November 4, 2012 at 4:34 pm
Having lived through earthquakes in California and hurricanes in NYC, my home by accident of birth, and hurricanes in the Caribbean, my home sanctuary of choice, and hurricanes at sea in a sailboat and a submarine, I can understand and in small measure, relate, to your desire for a feeling of sanctuary that is more ephemeral then merely a place or things — I thank you for so elequently expressing your thoughts and for capturing the transitory yet timelessness of mother nature and our surroundings.
November 4, 2012 at 4:35 pm
Wonderful post, Giselle! … very inspiring!
November 4, 2012 at 4:39 pm
Luis Roca I like the idea of tearing away excess and nurturing the few, core pieces…and I like the idea of preserving, conserving and restoring. In this way my heart I think is more Italian than American. Here we are so used to trading in the old for the newest, the latest, the shiniest, the most opulent. We own dozens of cars before we die, live in many, many houses and go through people like they mean nothing. And in the process we forget our connection to our homes and our communities. It’s all very unsettling to me.
Yes, Friedl Fuerst… Gary Stockton in a conversation yesterday mentioned how unsettling he found the photographs and videos of women rummaging through their destroyed belongings. We have come to make light of what things mean to us. I don’t agree with the interpretation of non-attachment becoming a lack of feeling, a lack of connectedness. To mean non-attachment means profound respect for something, coupled with the knowledge that it might get taken away, as through a storm or flood. Non-attachment most certainly does not mean not caring. Nor does it mean disowning or denying.
November 4, 2012 at 4:43 pm
Hi stuart richman I so like the idea of a sailboat being a “home.” I went sailing twice and loved it both times. I hate the idea of a cruise…but sailing…working and navigating one’s way toward a destination…a cooking for oneself on board…I love that.

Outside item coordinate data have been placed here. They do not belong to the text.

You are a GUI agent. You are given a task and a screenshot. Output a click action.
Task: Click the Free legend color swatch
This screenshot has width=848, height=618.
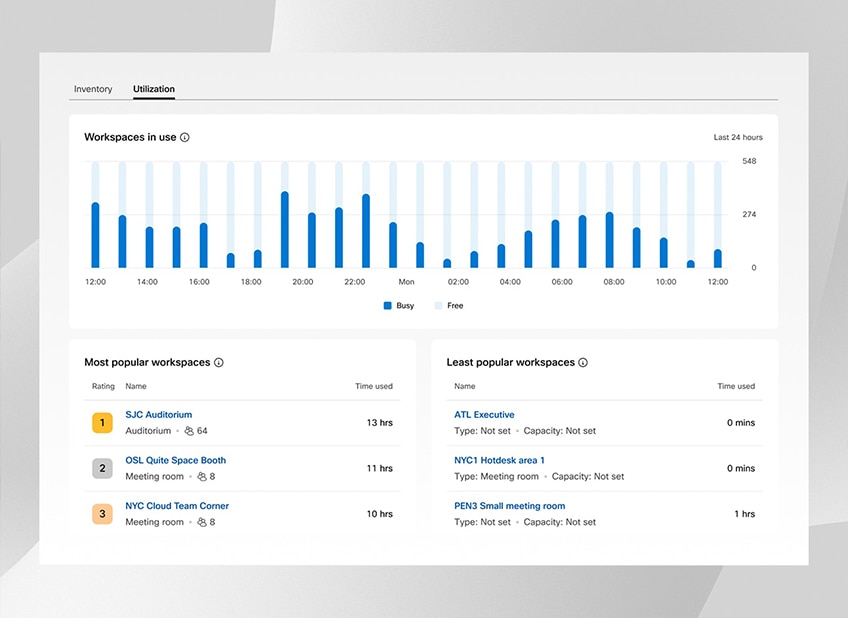point(438,306)

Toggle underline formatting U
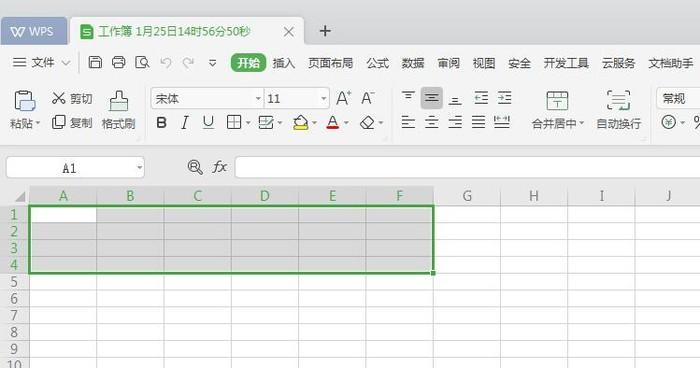(208, 122)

Underneath your words, however, I do wonder whether a person who has experienced many hurricanes or earthquakes or disasters that are home destroying become more detached…or more attached. Different people can experience the same disaster in profoundly different ways. Just like two people can sit side-by-side and watch the same exact movie, but interpret it completely differently.
November 4, 2012 at 4:58 pm
Good morning +Giselle Minoli I have a severe dislike of cruise ships but love living on a sailboat, I have logged about 50,000 miles of open ocean navigation so far by sail, about an equal amount by submarine with the Navy. As to your question, speaking only for myself, with each loss of home, I have become more attached to my sense of “home” but less attached to the “things” that fill it.

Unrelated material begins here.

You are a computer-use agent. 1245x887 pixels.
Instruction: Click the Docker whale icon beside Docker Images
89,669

November 4, 2012 at 5:02 pm
After reading this thread I am inspired to write the following… Our home is our soul, our soul is not just something that leaves us when we die, our soul is the universe that animates us, our home is where ever the universe leads us. Yes Giselle Minoli we do inspire one another .
November 4, 2012 at 5:03 pm
Well Giselle, if you’re in NY next summer and you want to go sailing just holler.

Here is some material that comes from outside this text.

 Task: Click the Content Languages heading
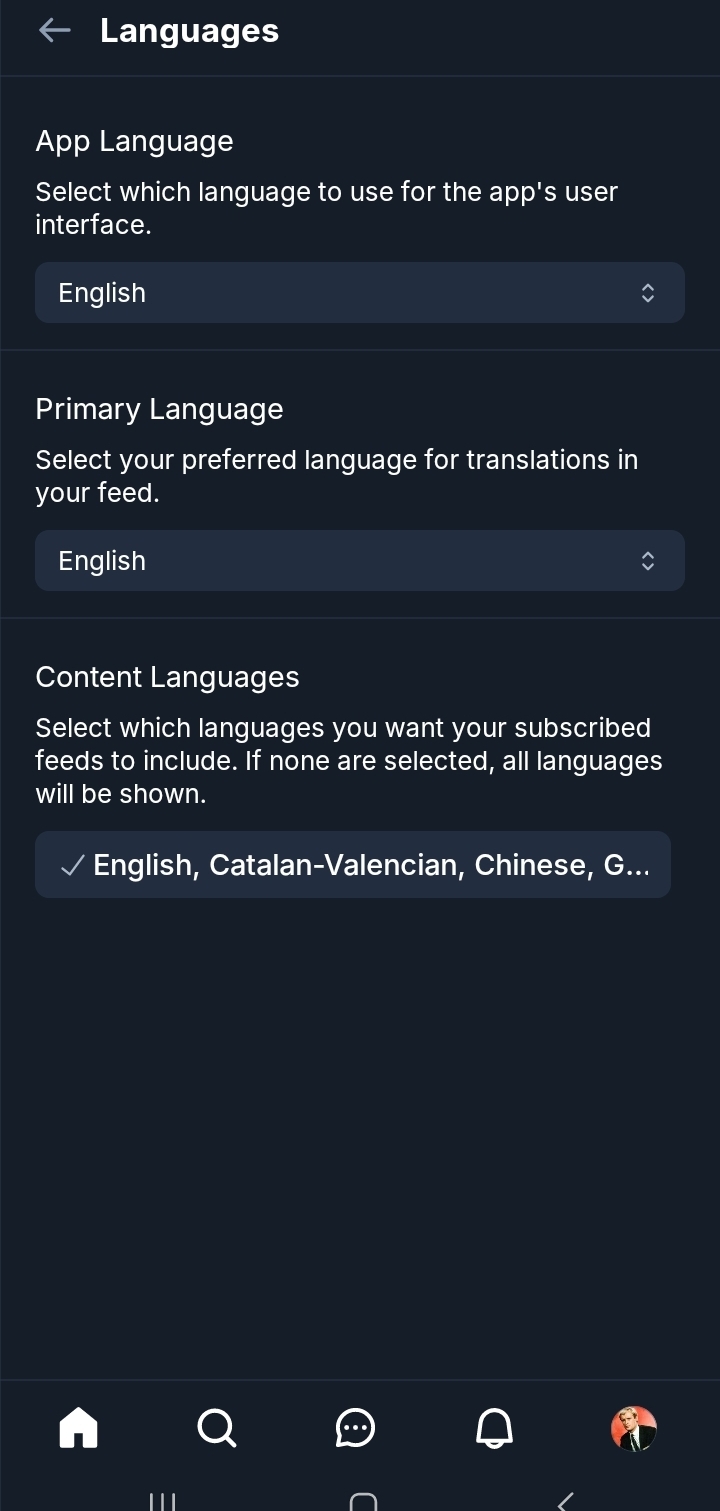pos(167,678)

November 4, 2012 at 5:18 pm
Giselle Minoli i can’t wait to see our bumblebee and the ladybug and the gas stove that makes cooking fun for you.
November 4, 2012 at 5:32 pm
My love Brian Altman you make cooking fun for me. You make painting the floor in the bathroom where you soak and read in the tub…and wonder “What sort of crazy woman would paint a floor like that?” fun for me. Without you to levitate over its surface…it’s not the same.
November 4, 2012 at 9:59 pm
What a great post. We are currently in the throes of a kitchen re-model, so this really resonated with me today. We’re in camping-out-in-the-dining-room mode right now, looking forward to our triumphant return to the best room in the house.